*Work request*
In the listing below, locate the lines that hold the string "give". Copy those lines.

*Records for this exercise*
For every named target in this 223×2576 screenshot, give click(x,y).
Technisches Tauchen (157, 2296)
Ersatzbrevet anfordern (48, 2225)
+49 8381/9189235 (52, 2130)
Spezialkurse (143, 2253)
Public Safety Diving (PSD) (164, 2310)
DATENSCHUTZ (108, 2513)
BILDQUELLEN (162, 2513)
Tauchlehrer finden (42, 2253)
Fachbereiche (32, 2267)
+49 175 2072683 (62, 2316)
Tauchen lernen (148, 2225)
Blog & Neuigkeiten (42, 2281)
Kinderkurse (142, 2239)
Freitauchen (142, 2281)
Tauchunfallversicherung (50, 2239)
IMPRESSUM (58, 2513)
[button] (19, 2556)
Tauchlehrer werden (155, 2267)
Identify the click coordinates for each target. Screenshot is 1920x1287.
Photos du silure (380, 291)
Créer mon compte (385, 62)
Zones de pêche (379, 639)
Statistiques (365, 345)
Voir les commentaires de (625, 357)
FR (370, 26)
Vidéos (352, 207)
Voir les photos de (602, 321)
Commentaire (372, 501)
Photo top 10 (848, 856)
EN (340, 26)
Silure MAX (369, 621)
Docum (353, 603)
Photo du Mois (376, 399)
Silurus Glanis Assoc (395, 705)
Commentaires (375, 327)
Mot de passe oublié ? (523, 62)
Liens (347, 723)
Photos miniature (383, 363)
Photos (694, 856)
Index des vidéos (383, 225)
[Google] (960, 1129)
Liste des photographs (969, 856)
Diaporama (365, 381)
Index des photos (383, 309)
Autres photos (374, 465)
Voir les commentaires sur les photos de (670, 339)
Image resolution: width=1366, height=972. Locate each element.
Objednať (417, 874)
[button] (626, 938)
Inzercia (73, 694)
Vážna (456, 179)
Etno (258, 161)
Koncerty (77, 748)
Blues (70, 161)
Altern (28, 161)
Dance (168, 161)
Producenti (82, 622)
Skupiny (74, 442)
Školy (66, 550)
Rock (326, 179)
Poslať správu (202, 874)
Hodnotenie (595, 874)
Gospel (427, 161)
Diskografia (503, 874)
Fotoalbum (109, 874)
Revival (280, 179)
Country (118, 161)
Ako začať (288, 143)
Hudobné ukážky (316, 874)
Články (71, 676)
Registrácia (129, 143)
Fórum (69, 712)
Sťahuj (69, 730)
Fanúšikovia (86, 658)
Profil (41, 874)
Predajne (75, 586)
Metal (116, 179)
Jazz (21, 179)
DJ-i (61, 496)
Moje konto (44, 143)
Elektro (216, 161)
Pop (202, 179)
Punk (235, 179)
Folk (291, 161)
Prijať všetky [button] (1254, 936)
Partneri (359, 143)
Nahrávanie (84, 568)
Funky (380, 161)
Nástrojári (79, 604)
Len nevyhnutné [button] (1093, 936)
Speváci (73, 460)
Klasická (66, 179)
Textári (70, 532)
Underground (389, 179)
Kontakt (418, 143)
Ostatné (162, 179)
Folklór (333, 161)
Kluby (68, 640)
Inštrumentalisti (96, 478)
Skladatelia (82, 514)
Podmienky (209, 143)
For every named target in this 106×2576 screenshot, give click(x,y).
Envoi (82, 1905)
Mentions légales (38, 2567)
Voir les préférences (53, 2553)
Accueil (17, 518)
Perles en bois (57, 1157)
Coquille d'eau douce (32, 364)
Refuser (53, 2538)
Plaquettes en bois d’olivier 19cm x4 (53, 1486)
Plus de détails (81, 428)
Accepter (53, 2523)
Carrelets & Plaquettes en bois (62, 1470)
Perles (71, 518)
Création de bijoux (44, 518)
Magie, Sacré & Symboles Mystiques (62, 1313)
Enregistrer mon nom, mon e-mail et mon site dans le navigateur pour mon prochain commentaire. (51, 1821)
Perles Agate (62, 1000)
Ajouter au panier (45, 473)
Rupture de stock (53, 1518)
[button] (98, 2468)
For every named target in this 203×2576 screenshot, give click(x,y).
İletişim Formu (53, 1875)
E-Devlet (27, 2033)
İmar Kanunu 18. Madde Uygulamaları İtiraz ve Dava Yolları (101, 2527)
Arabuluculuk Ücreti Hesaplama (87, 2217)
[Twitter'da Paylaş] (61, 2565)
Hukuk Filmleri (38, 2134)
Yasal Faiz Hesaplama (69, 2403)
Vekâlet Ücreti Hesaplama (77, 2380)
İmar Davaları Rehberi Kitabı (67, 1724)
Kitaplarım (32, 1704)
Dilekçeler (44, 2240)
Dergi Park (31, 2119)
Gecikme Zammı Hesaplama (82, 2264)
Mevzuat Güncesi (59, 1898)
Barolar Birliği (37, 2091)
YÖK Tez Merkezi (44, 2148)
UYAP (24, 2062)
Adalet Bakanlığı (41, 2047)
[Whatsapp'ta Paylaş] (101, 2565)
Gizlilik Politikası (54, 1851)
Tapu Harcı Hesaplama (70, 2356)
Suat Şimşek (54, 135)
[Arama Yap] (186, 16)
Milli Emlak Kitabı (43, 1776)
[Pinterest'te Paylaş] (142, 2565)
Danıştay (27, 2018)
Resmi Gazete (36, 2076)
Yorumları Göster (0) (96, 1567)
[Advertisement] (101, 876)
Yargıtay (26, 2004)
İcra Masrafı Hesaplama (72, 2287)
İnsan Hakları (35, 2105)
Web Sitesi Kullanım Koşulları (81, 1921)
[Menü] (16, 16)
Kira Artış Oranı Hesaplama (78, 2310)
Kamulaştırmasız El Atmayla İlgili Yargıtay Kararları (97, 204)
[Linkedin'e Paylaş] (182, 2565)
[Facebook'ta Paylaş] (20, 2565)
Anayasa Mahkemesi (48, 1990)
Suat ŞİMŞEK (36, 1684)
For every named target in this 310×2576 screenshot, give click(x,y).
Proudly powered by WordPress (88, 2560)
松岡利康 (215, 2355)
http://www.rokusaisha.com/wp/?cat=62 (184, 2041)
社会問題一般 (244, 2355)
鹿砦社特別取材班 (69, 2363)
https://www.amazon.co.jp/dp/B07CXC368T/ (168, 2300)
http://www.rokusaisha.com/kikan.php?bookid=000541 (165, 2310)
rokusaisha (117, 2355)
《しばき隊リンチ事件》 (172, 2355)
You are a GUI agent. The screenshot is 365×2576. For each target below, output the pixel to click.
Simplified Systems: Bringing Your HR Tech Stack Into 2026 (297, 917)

*Result for this exercise*
For every named target in this 223×2576 screenshot, give click(x,y).
For every named target in this 106×2576 screenshot, give click(x,y).
For every named target in this 203×2576 screenshot, give click(x,y).
For every named target in this 310×2576 screenshot, give click(x,y).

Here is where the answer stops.